Copy the passage on reviving Geocities starting with "For the simple" and going on through "a certain URL.", but switch "guesswork" to "speculation".

TEXT PROVIDED.
====
So, this is The Truth:

For the simple case of reviving Geocities to a state that can be experienced again in a browser, a mapping of URLs to files is needed. While the URL can be figured out in most cases with a straightforward lower-casing of the file name, it is actually guesswork for some percentage of the files. Especially in the case of duplicates, it is not easy to decide which file to serve for a certain URL.

To solve such cases, a system of agents is introduced.

Every opinionated entry in the database is signed by an agent. An agent might be a script that does some analysis of a file to extract information. Later, a human agent might correct mistakes the script has made, or a later version of the script might add new information.

A table that can be customized for each user/researcher contains information how much weight each agent has. In the case of contradicting information, the information created by the agent with the highest weight wins. — Usually, humans should win over robots.
====
DATA EXCERPT.
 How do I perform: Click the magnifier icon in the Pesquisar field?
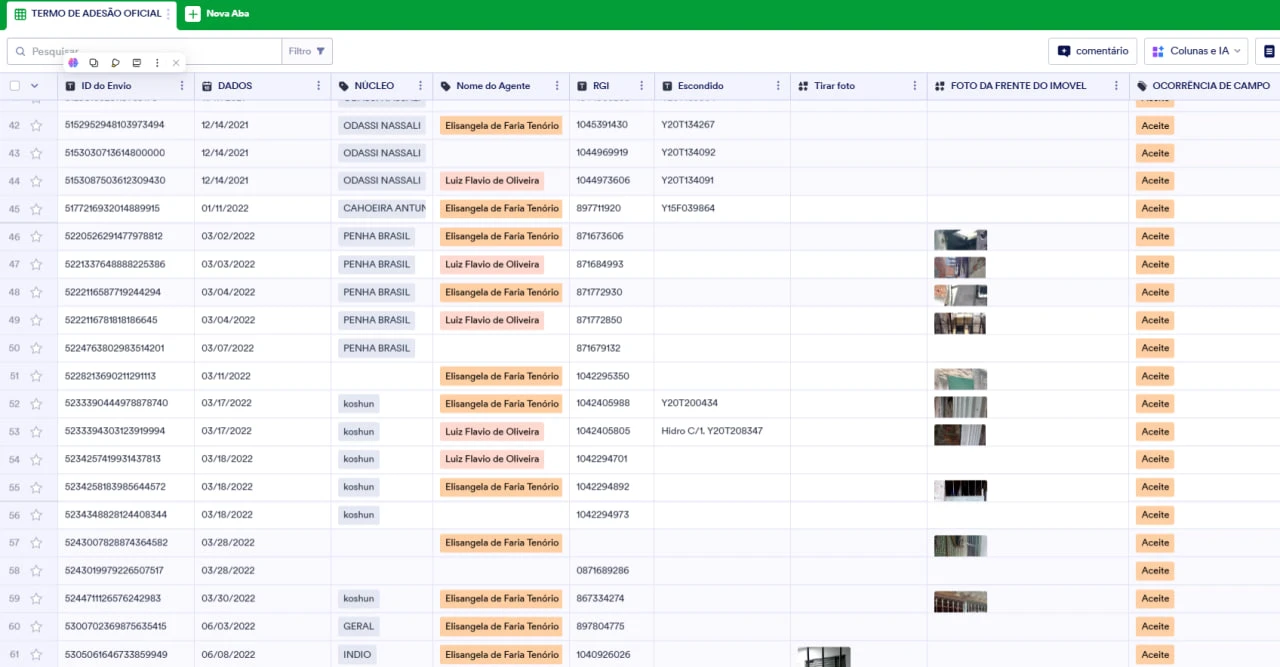point(21,51)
====
RESULT OF THIS EXERCISE.
For the simple case of reviving Geocities to a state that can be experienced again in a browser, a mapping of URLs to files is needed. While the URL can be figured out in most cases with a straightforward lower-casing of the file name, it is actually speculation for some percentage of the files. Especially in the case of duplicates, it is not easy to decide which file to serve for a certain URL.